You also can’t create a route on the unit itself, so if you want to meet a friend at the coffee shop mid-ride you need to know how to get there just by looking at the map on the screen.
Who it’s for:
Garmin Edge 530 is best for price sensitive cyclists who aren’t keen on touch-screens, but enjoy a variety of functions without more sophisticated navigation features.
Garmin Edge 1030 Plus
Garmin Edge 1030 Plus is the company’s flagship model with unmatched features and a huge screen.
If you want to explore off your planned route, you can pause your ride and get back to it later in the route without it repeatedly asking you to “make a U-turn”.
The unit will provide daily workout suggestions based on your training loads.
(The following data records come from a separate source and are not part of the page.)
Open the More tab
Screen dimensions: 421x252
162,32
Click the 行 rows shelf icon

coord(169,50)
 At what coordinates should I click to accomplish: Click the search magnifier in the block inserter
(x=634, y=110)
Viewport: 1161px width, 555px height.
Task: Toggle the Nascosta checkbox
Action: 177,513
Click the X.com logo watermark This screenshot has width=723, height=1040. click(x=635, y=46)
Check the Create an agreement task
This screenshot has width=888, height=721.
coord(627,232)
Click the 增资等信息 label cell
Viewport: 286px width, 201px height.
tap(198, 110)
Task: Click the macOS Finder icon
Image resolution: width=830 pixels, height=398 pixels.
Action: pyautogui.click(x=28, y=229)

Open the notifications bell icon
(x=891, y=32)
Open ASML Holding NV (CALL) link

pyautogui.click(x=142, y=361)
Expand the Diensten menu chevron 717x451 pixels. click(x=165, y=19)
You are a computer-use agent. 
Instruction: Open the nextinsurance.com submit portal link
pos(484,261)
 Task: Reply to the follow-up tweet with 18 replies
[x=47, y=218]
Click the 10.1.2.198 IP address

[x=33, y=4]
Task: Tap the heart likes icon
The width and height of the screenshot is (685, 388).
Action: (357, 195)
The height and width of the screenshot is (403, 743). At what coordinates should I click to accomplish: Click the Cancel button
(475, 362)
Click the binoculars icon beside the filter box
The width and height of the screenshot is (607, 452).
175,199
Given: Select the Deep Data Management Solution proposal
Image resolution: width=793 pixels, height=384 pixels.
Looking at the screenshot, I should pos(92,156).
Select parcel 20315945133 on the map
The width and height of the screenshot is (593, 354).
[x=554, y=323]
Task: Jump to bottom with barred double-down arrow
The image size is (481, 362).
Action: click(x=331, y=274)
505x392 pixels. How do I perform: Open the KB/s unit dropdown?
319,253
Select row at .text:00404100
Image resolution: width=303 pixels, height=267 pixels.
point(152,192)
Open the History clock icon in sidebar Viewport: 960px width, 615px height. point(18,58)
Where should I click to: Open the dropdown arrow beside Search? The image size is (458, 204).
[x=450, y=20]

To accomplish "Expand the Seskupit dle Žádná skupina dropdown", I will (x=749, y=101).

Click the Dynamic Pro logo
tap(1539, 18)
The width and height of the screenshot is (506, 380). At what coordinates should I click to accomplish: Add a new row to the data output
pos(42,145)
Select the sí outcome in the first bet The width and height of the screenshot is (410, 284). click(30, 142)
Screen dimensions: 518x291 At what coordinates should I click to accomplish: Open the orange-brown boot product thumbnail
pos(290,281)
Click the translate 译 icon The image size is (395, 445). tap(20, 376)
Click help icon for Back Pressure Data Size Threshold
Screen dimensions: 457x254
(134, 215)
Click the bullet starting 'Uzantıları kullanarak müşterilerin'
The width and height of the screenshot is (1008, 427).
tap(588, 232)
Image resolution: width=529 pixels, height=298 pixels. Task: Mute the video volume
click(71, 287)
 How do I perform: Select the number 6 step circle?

Improved sensitivity of the touchscreen is ideal for zooming in and out on the maps. You can even ‘drop a pin’ on the map if you see something interesting and want to get directions.
Who it’s for:
Garmin Edge 1030 Plus is best for riders who want all the bells and whistles, prefer a touch-screen, and are ready to pay for it.
Wahoo ELEMNT Bolt
Wahoo cycling computers have increased in popularity even among old-time Garmin devotees. Engineered for simplicity, ELEMNT Bolt provides an intuitive ride experience in a sleek, aerodynamic design that cyclists use to make every second count.
The small size and weight makes it the “aero” model of Wahoo computers.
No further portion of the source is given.